06.11.2013 | aktual.: 06.11.2013 16:55
Koncern zbrojeniowy BAE Systems będzie się konsultował ze związkami zawodowymi ws. zwolnień 1 775 pracowników: 940 w Portsmouth i 835 w Filton koło Bristolu oraz Glasgow i Rosyth w Szkocji. Powodem jest duży, niewykorzystany potencjał produkcyjny.
Wcześniej decyzję BAE Systems zaaprobował rząd godząc się na zamknięcie stoczni w Portsmouth, gdzie statki dla marynarki wojennej produkowano od kilkuset lat. Produkcja ustanie tam w drugim półroczu 2014 r., na miejscu pozostanie tylko 760 pracowników do prac remontowych.
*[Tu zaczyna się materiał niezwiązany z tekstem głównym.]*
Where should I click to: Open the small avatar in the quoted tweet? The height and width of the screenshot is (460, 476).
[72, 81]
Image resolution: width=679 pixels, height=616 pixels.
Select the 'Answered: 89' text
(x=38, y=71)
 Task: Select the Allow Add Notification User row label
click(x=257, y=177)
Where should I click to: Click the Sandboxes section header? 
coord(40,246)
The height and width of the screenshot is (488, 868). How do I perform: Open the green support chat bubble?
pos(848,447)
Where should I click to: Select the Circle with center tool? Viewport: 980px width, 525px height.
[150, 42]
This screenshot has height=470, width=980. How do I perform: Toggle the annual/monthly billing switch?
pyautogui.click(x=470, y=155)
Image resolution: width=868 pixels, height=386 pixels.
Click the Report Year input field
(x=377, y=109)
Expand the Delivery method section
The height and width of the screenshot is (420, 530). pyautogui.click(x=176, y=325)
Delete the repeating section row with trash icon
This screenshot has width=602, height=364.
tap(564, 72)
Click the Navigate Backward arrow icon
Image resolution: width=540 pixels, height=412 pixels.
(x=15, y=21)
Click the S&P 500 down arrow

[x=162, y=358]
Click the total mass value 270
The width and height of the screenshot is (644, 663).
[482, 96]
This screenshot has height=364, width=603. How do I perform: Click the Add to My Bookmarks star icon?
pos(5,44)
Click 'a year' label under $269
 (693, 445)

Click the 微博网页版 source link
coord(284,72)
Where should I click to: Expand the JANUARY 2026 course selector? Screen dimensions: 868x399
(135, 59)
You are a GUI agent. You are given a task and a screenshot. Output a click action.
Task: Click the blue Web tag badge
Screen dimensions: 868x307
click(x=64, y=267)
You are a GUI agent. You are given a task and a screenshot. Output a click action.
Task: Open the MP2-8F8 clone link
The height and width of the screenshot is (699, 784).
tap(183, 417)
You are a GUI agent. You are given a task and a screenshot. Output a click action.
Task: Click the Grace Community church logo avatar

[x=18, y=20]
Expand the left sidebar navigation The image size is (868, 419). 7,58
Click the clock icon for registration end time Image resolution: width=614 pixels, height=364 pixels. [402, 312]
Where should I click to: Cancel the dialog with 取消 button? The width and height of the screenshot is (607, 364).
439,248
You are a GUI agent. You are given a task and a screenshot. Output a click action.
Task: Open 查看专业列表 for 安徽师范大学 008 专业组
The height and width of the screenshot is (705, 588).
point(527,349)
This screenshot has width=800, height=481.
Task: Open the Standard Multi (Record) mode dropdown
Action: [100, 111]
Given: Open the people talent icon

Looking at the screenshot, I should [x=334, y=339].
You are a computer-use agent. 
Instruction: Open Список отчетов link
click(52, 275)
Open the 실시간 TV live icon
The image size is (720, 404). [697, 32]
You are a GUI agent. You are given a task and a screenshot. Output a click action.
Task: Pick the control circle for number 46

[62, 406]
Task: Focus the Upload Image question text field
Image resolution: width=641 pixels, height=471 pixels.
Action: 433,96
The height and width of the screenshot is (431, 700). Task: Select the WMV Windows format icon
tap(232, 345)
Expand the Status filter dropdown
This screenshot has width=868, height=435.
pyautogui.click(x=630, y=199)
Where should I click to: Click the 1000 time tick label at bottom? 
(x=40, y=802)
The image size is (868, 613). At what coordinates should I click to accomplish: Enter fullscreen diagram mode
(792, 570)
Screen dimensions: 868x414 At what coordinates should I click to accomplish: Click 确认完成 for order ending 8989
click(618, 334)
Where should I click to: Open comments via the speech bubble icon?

Zanosi się na dalsze zwolnienia w łańcuchu dostaw dla stoczni w Portsmouth, w którym pracuje jest 32 tys. osób, często wysoko wykwalifikowanych, o ile nie zdobędą zamówień z innych źródeł - ostrzegają związki zawodowe.
W szkockich stoczniach Govan i Scotstoun (okolice Glasgow) u ujścia rzeki Clyde, po zwolnieniach nadal pracować będzie ok. 2,2 tys. pracowników. Przed cięciami wybroniła się jedna z czterech stoczni BAE Systems w Barrow-in-Furness w Cumbrii, gdzie produkowane są okręty podwodne.
Premier David Cameron ostrzegł w Izbie Gmin, że rząd odbierze zamówienia szkockim stoczniom dla brytyjskiej marynarki wojennej, jeśli w przyszłorocznym referendum Szkoci zagłosują za niepodległością.
Obecnie stocznie BAE Systems wykańczają dwa lotniskowce klasy Queen Elizabeth. Kończą się też prace nad sześcioma niszczycielami typu 45 i dwoma zamówieniami eksportowymi, a w portfelu zamówień w krótkim czasie nie ma żadnego porównywalnie dużego kontraktu. W dalszej perspektywie w stoczniach może być budowanych 13. fregat typu 26, ale wciąż są one w fazie projektu. Ich Budowa nie zapewni jednak dosyć pracy trzem stoczniom.
Resort obrony zapowiedział, że poniesie koszt restrukturyzacji produkcji i złoży zamówienie na trzy okręty patrolowe, by zmniejszyć skutki zwolnień i utrzymać wysoko wykwalifikowanych inżynierów do czasu rozpoczęcia prac nad nowymi fregatami.